SOURCE PASSAGE ▸
◇ ◇ ◇ ◇ ◇

Notice that Non is again in a liminal place, “between the door and the partition.” This could imply her being at once in this world and also in that deeper, more powerful realm of the spirit where she is a goddess of sovereignty. Again there is that idea of two in one, of both places – the mundane and supernatural – containing the same nature, and of both figures – the mortal and the divine – containing the same person.
Cyfarchion yr ŵyl.
(extract from the forthcoming audio course, part 1 out in early January 2015)
If, as many scholars have pointed out, The Four Branches of the Mabinogi are derived from an earlier mythology, its probably best to begin with the question: what exactly is a myth? In the Concise Oxford Dictionary, the first meaning given to a myth is
. . . a traditional narrative usually involving supernatural or imaginary persons and embodying popular ideas on natural or social phenomena etc. . . .
What Celtic scholars are usually referring to when they talk of the mythological roots of the Four Branches is the earlier pantheon of Celtic gods and goddesses that many of the characters are derived from. But we can expand on this meaning by also adding that a myth is a way of communicating that implies a particular ideology or ethos. In that sense the term myth can be used to describe much more than just traditional tales about gods or human origins. We find myths in modern books like The Lord of the Rings, in films like Star Wars and Batman; we find them in modern art, television advertisements and magazines. In fact anything within a culture – story, film, object or person, can become the vehicle of myth.
As the famous French philosopher Roland Barthes said myth is, in its most basic form, a special type of speech.* What he meant was that a myth isn’t just a genre of stories, its a way of saying something. According to Barthes, the special trick of myth is to present an ethos, ideology or set of values as if it were a natural condition of the world, when in fact its no more than another limited, man-made perspective. A myth doesn’t describe the natural state of the world, but expresses the intentions of its teller, be that a storyteller, priest, artist, journalist, filmmaker, designer or politician.
In this course we’re focussing on the myths we find in traditional narratives, medieval stories that are derived from an earlier body of oral material, what could be considered quite traditional examples of myth. But we shouldn’t forget that like any word in a language, the definition of myth evolves. Whereas we often relegate myth to the same category as children’s stories, Barthes argued that myth, or the mythological way of communicating, permeates much of what we could consider to be culture, mass media, advertising and entertainment. What this modern definition has in common with the old definition is that both place belief at the heart of what myth is. But whereas the old definition of myth generally referred to gods or tales of human origins as the focus of belief, the new definition includes any cultural activity that implies an ethos or ideology as the focus of belief, be that secular or religious. If a myth is to be effective it must be believed in by its audience.

◇ ◇ ◇ ◇ ◇

COLLECTED MATERIAL ▸
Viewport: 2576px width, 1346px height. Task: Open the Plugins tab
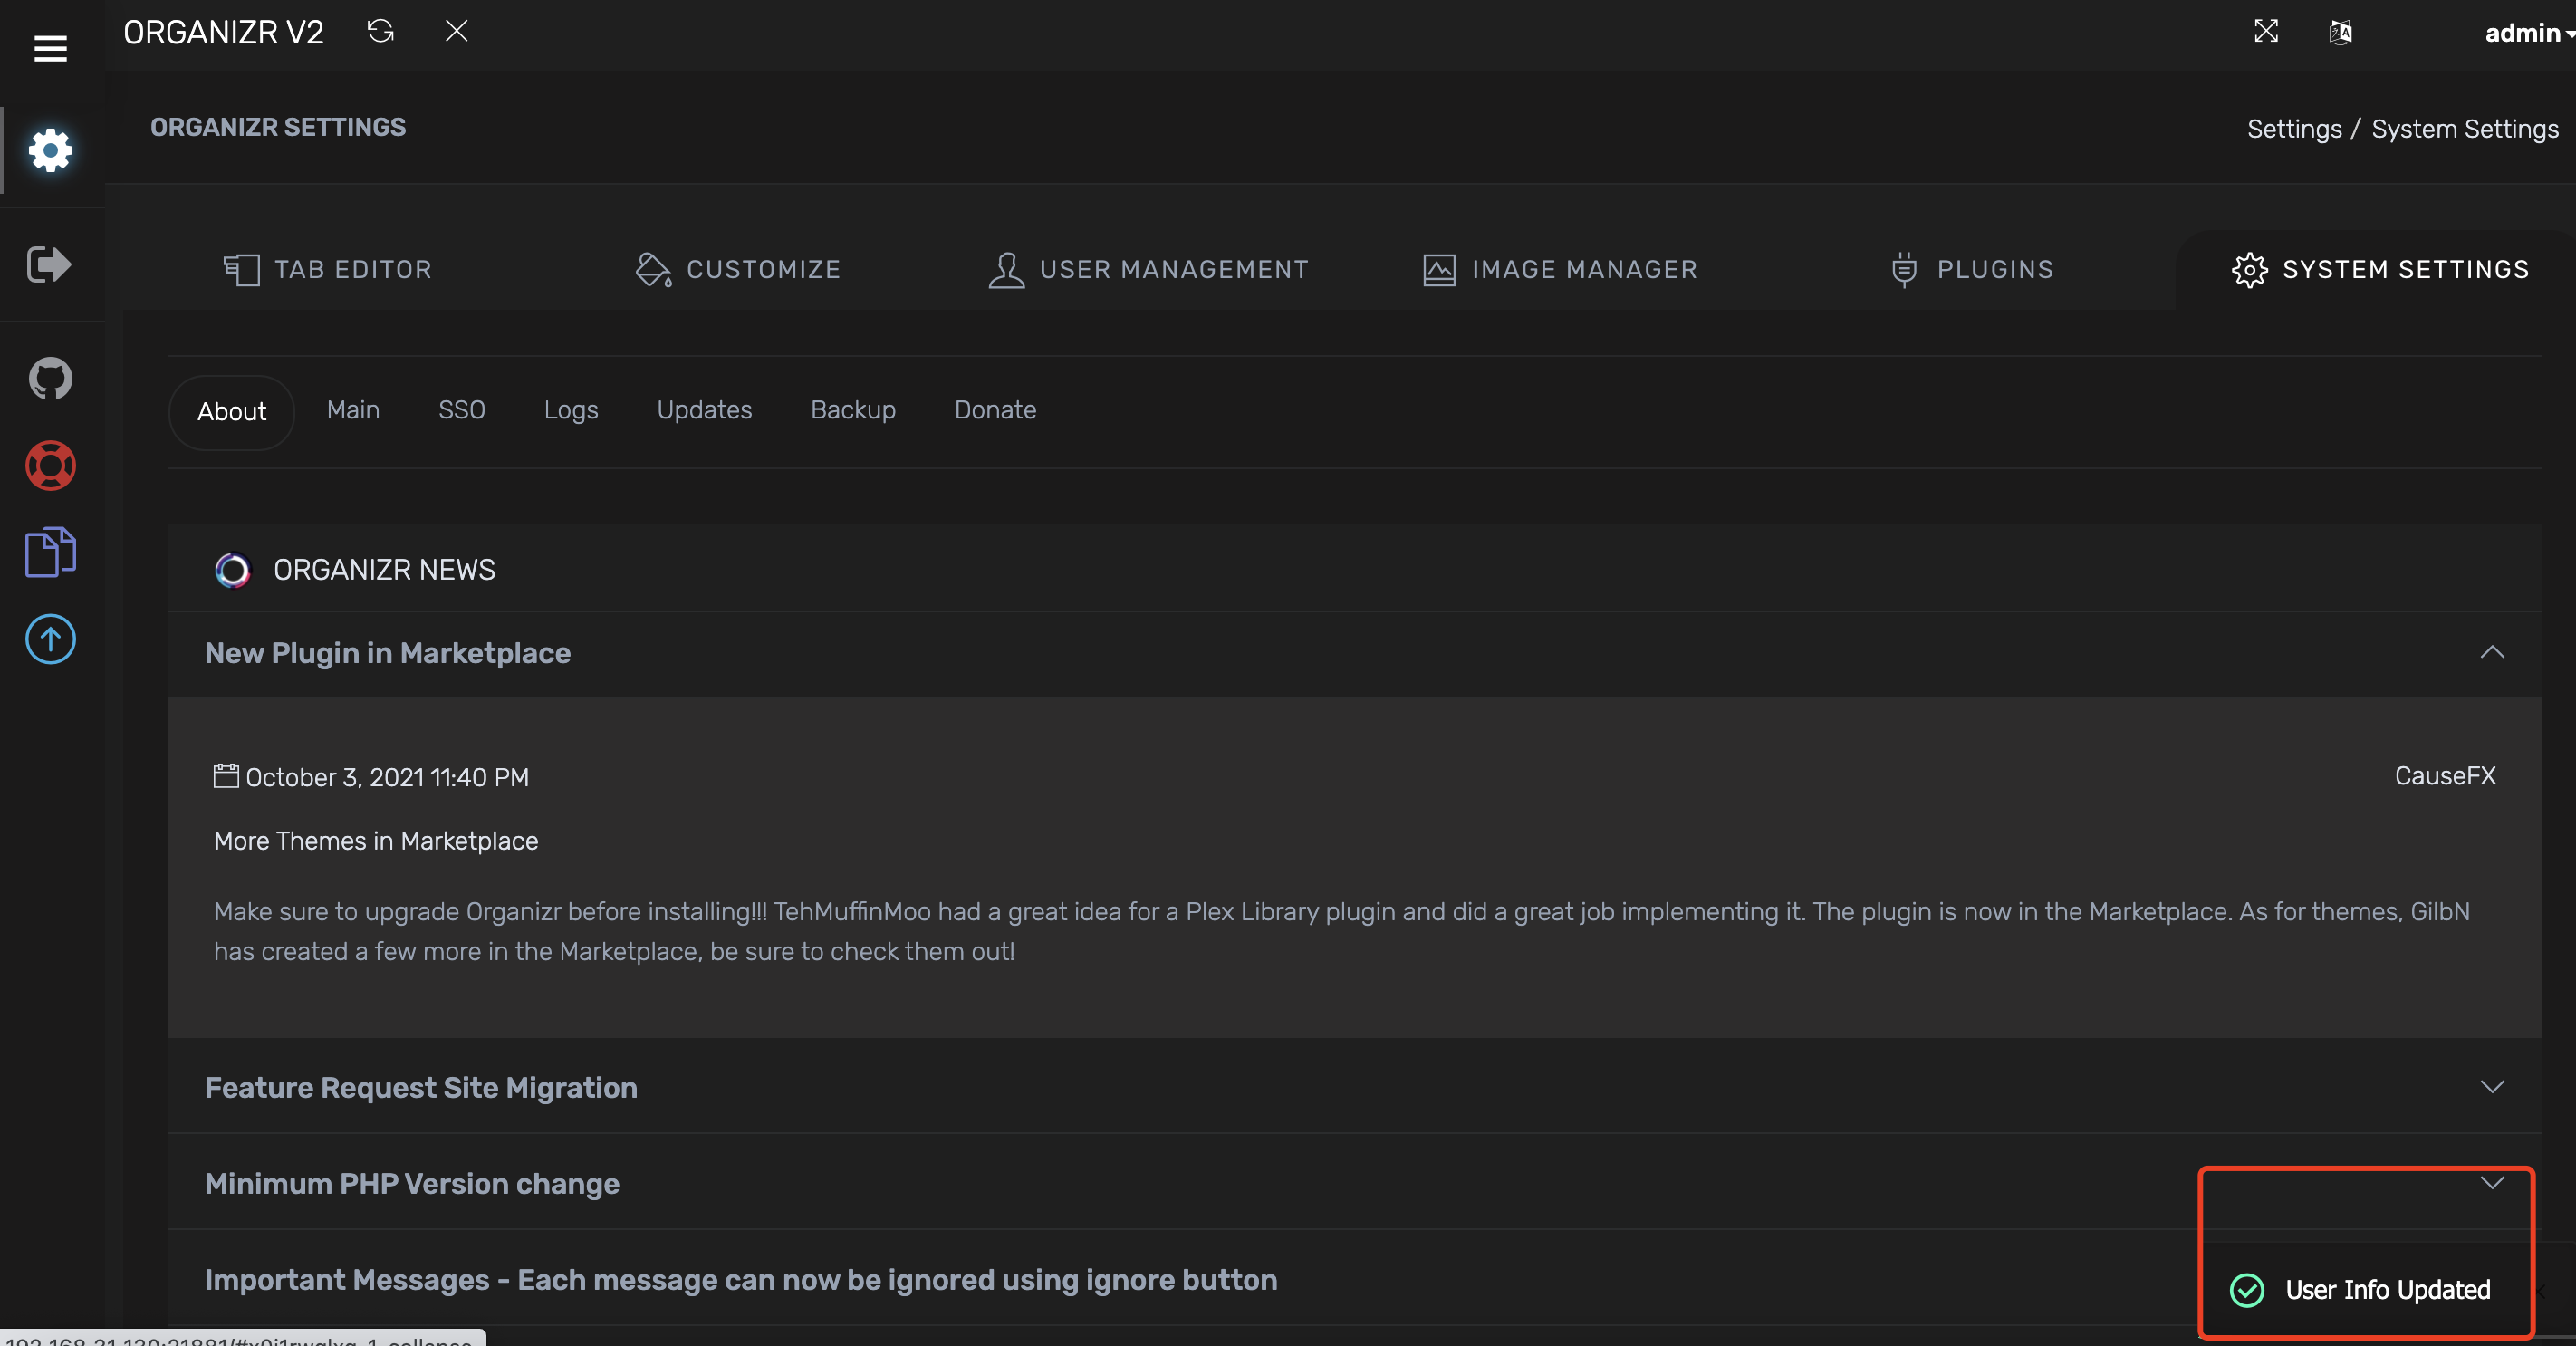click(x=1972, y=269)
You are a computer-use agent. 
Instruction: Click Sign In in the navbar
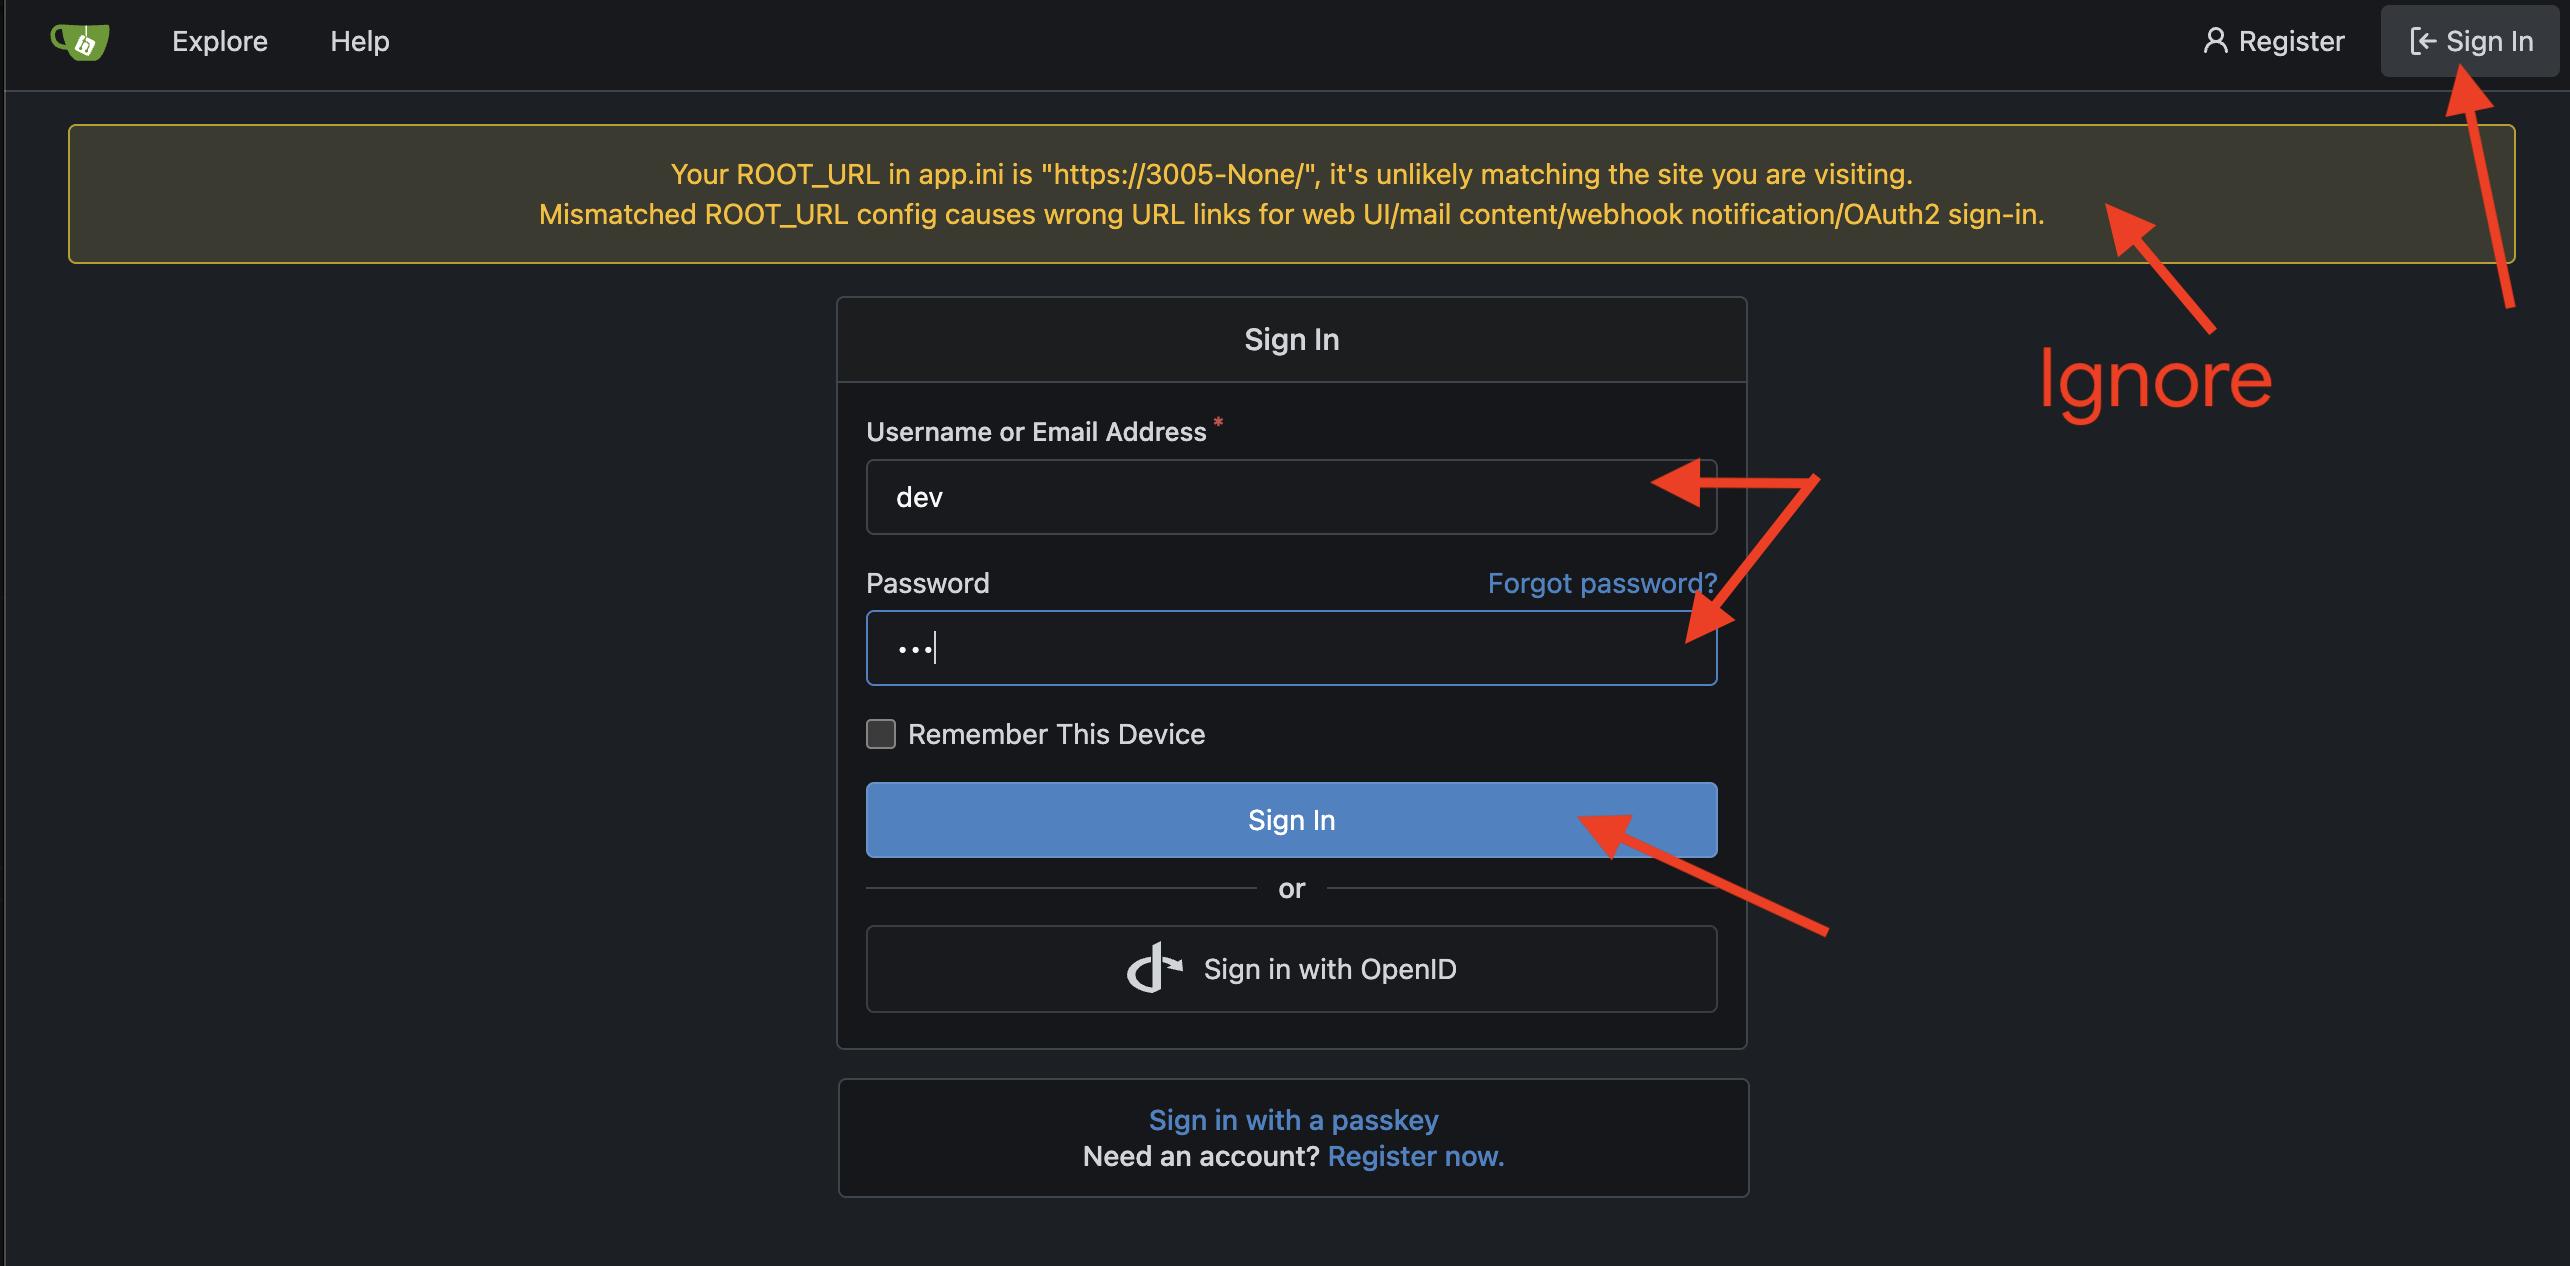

◇ ◇ ◇ ◇ ◇

WRITTEN EXERCISE 1 ▸
Please echo the passage on myth from "Cyfarchion yr ŵyl." to "phenomena etc. . . .".
WRITTEN EXERCISE 2 ▸
According to the passage on myth, why can the term myth describe much more than traditional tales about gods or human origins? Answer in one to three sentences.
WRITTEN EXERCISE 3 ▸
Go on with the passage on myth and the Mabinogi from its last sentence.

TASK RESPONSE 1 ▸
Cyfarchion yr ŵyl.
(extract from the forthcoming audio course, part 1 out in early January 2015)
If, as many scholars have pointed out, The Four Branches of the Mabinogi are derived from an earlier mythology, its probably best to begin with the question: what exactly is a myth? In the Concise Oxford Dictionary, the first meaning given to a myth is
. . . a traditional narrative usually involving supernatural or imaginary persons and embodying popular ideas on natural or social phenomena etc. . . .

TASK RESPONSE 2 ▸
The term can cover more because a myth can also be understood as a way of communicating that implies a particular ideology or ethos. In that sense, anything within a culture, such as a story, film, object or person, can become the vehicle of myth.

TASK RESPONSE 3 ▸
This also means that the same myth can be expressed through many different mediums. For example Jesus’ life, death and resurrection is a narrative that dominated European culture for a long time. Implied in that narrative is the myth of the saviour and those he saves as well as the idea of good and evil that’s tied up in that relationship. For Christians this myth is believed to be the natural condition of the world, something they take for granted in their everyday lives. Over the millenia, this myth has been expressed through many different mediums: rituals, ceremonies, paintings, poems, drama, oral texts such as prayers and music such as hymns, symphonies and folk songs. The basic myth of the saviour is expressed in all of these many derived practices and works of art. It has become the centre around which all of these unique expressions are positioned.
A related example is how early Christian leaders explored another aspect of the myth of sin and redemption through a different narrative, that of Adam and Eve. For early Cristians such as St Augustine the story of Adam and Eve explained how humainty became sinful and why it needed a redeemer such as Jesus. Eve’s actions in the Garden of Eden were seen as the origin of sin, and because Eve was the symbolic mother of all humainty, all of her descendents therefore inherited that first original sin. For many Christians the doctrine of original sin is a natural condition of the world humans are part of, an ethos that’s presented mythologically in many related works of art such as medieval paintings of Adam and Eve.
As we can see, a myth can sit at the heart of a culture for very long periods of time, becoming a reference point for morality, philosophy, spirituality and art. Another example of this is the Taliesin myth that almost certainly began as a legend about the historic Taliesin who lived in the 6th century. For over 1500 years now Welsh bards and poets have considered him one of the most famous founders of the Welsh tradition. As part of their public performances and rituals, medieval Welsh bards would adopt the dramatic persona of the perfected bard, an echo of the mythical Taliesin. Perhaps as early as the 12th century his tale was being transmitted and adapted through many lineages of the oral tradition, with variations of it migrating throughout Wales. In the legendary poems from the 14th century Book of Taliesin, in this bold and unashamedly self-agrandising poetry we see his legendary persona as the celebrated Welsh wiseman, the archetypal bard.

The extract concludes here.